Collected data:
========================================================================
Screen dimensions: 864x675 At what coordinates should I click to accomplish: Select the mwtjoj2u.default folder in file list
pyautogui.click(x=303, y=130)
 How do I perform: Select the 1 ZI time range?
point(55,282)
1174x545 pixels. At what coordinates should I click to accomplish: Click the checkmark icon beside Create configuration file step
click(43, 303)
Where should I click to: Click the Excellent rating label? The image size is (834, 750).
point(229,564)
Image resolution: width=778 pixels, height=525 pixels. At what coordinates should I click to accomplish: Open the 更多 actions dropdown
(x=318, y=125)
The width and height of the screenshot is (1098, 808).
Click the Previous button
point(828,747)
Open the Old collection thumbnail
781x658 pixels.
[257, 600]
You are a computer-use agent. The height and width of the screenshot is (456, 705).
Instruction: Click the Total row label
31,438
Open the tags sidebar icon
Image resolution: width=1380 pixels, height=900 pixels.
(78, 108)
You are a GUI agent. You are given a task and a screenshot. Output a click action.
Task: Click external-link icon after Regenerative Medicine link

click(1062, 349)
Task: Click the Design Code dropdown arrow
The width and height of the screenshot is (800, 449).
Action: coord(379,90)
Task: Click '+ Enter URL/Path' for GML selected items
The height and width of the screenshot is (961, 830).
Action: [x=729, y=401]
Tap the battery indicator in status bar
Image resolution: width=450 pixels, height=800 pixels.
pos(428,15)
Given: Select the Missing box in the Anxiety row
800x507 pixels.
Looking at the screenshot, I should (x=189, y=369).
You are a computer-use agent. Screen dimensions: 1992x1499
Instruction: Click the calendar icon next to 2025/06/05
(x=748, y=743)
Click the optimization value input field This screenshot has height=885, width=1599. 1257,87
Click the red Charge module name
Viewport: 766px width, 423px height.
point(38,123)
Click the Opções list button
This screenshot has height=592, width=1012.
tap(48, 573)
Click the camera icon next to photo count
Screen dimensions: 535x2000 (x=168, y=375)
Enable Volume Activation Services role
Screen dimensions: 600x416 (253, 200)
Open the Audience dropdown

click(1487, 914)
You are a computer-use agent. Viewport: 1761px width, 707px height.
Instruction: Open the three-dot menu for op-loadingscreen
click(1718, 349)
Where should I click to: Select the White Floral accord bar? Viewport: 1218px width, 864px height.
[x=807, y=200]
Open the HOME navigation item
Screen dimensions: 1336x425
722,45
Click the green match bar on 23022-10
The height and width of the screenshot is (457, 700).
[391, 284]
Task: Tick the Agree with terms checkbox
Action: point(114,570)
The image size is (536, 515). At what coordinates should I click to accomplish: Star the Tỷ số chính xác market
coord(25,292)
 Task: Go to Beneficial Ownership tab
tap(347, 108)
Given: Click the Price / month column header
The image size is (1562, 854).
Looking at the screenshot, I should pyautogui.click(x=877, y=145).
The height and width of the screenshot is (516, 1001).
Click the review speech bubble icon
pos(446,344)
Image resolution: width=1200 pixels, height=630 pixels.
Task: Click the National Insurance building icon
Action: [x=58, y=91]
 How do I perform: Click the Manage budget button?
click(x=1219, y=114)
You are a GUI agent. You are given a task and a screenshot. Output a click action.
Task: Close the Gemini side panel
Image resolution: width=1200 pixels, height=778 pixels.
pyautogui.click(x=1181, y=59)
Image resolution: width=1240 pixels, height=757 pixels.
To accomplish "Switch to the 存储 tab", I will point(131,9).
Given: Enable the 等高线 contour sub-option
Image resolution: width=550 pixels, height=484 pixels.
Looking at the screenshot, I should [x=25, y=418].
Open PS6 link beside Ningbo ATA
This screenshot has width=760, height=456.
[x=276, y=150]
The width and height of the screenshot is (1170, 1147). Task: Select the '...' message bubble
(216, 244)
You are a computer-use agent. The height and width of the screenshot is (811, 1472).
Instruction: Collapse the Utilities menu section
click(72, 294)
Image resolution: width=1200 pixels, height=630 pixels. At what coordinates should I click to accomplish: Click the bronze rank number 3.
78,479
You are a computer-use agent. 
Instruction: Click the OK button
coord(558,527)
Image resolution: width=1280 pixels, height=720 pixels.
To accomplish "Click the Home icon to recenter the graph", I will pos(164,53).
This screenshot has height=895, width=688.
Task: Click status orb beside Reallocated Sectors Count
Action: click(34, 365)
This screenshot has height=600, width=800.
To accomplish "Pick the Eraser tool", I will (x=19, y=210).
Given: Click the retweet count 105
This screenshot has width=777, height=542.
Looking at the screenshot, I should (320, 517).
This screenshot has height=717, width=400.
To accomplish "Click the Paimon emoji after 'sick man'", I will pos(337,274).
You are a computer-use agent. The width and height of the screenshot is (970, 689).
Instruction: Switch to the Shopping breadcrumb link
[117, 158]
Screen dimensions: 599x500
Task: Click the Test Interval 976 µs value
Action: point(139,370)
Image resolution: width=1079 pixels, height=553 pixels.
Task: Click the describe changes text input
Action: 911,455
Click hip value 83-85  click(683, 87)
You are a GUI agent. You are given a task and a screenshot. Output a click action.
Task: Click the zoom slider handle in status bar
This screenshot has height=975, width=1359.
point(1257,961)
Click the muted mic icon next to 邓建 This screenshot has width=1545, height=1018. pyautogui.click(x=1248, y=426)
========================================================================
*Work required*: Every line in the entries that contains the word "computer" should be counted, and the total stated alone.

*Finished task*: 6